GPS在全世界有許多導航定位的應用，本論文著重於民航導航服務。然而，單獨使用GPS導航定位，並無法達到民航的導航性能需求 (required navigation performance, RNP)，特別是在民航機降落的階段。陸基擴增系統(ground based augmentation system, GBAS)是對於區域性導航，尤其在機場附近，是很好的解決辦法。GBAS提供了第一類 (Category I, CAT I) 進場的導航服務能力，也能夠支援曲線進場。由於台灣目前並沒有GBAS系統的建置，為了評估GBAS系統的效能，必須發展一套完整的GBAS演算法，若以架設實驗儀器於各機場的方式，將耗費相當多的人力與經費。因此，本論文研究著重於開發一可用性分析工具用以模擬GBAS地面設備 (ground facility) 演算法的原型，稱作完整性監視測試平台 (integrity monitoring test-bed, IMT)。此IMT模擬工具包含了IMT演算法及一使用者圖形介面 (graphical user interface, GUI) 方便讓使用者修改所需要的參數。另外，此IMT模擬工具所提供的結果為Stanford Chart，Stanford Chart是一個很好的可用性分析圖表，透過使用者定位的結果以及保護極限 (protection level, PL) 的計算，使用者能夠從Stanford Chart中可以得知模擬的結果是否滿足CAT I的要求。此外，IMT模擬工具是藉由Qt開發，Qt是一個開放源且跨平台的工具，使用Qt開發此IMT模擬工具，能夠使IMT模擬工具在不同的系統及平台上執行。在本論文中，多個位於不同飛航情報區的機場會被用來模擬及評估其效能。本論文所呈現的結果將可以提供未來建置GBAS於台北飛航情報區的參考依據。

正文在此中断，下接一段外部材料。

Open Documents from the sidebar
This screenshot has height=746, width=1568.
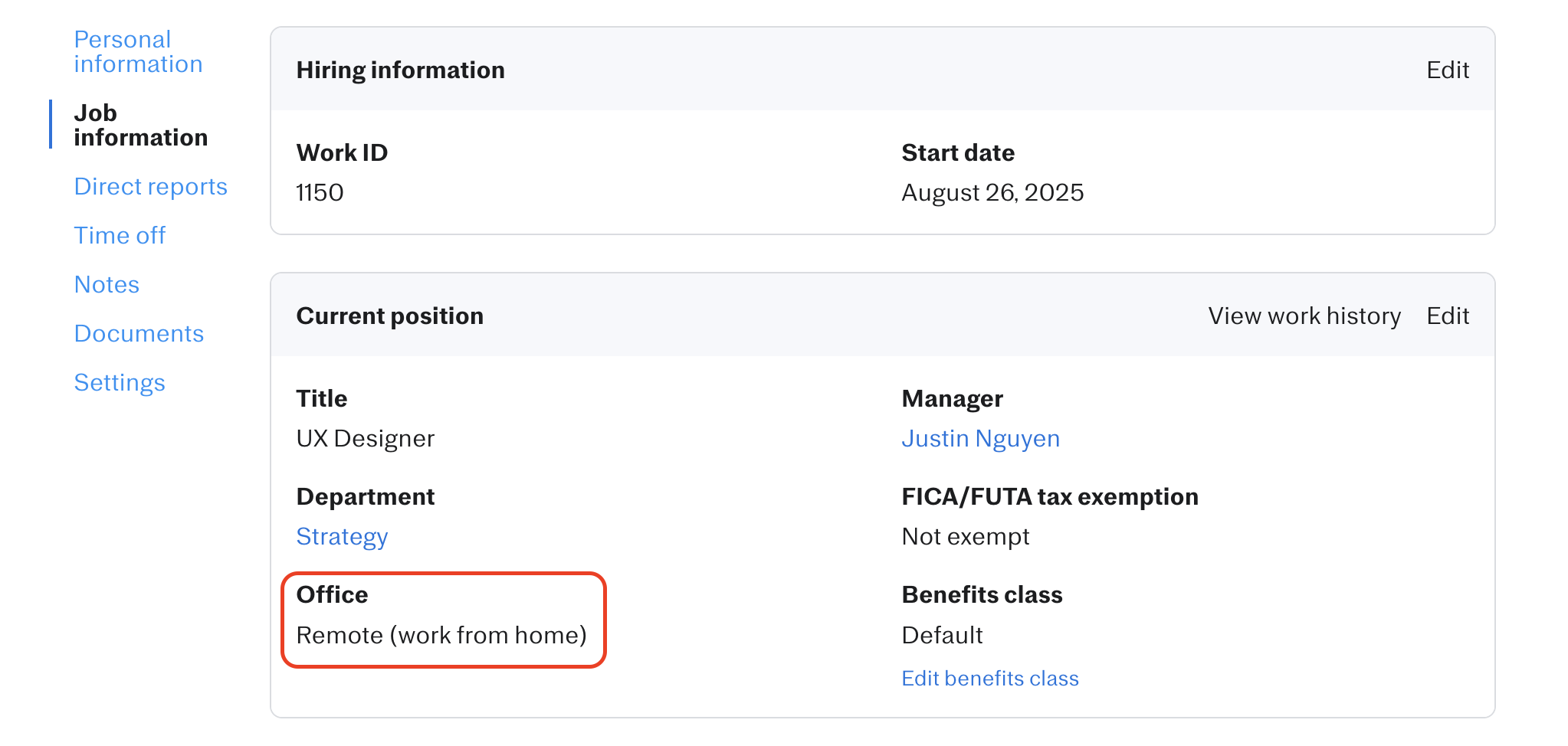[139, 334]
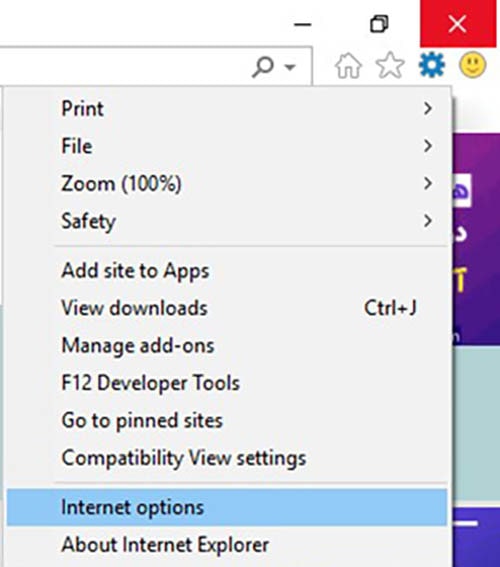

Global positioning system (GPS) has been used for positioning, navigation and time applications. However, in the field of civil aviation, standalone GPS cannot meet the required navigation performance (RNP) for aircraft approaches and landings. In order to solve this problem, the international civil aviation organization (ICAO) recommends ground-based augmentation system (GBASs) as a solution to augment GPS for category I (CAT I) approaches and landings. GBAS also support complex approach procedures. While the Taipei flight information region (FIR) lacks GBAS services, it will require a lot of effort to assess its navigation service performance under various system configurations. This effort will also require many administrative procedures for assessment of the project and will also require a great deal of labor. To reduce these related costs, in this thesis, an availability analysis tool is developed to simulate the GBAS prototype as an integrity monitoring test-bed (IMT) at the airport of interest. This IMT simulation tool includes an IMT algorithm and a graphical user interface (GUI), which is also developed to allow the users to modify parameters. The output of the simulation tool is a Stanford Chart, which indicates the availability for user protection level versus various RNP levels. This simulation tool is developed on Qt (http://qt.digia.com/), an open-source cross-platform software, allowing the tool to run on various devices and operation systems. Several airports in different FIRs are used to evaluate the performance. The results of this thesis can serve as a reference for future GBAS implementation in the Taipei FIR.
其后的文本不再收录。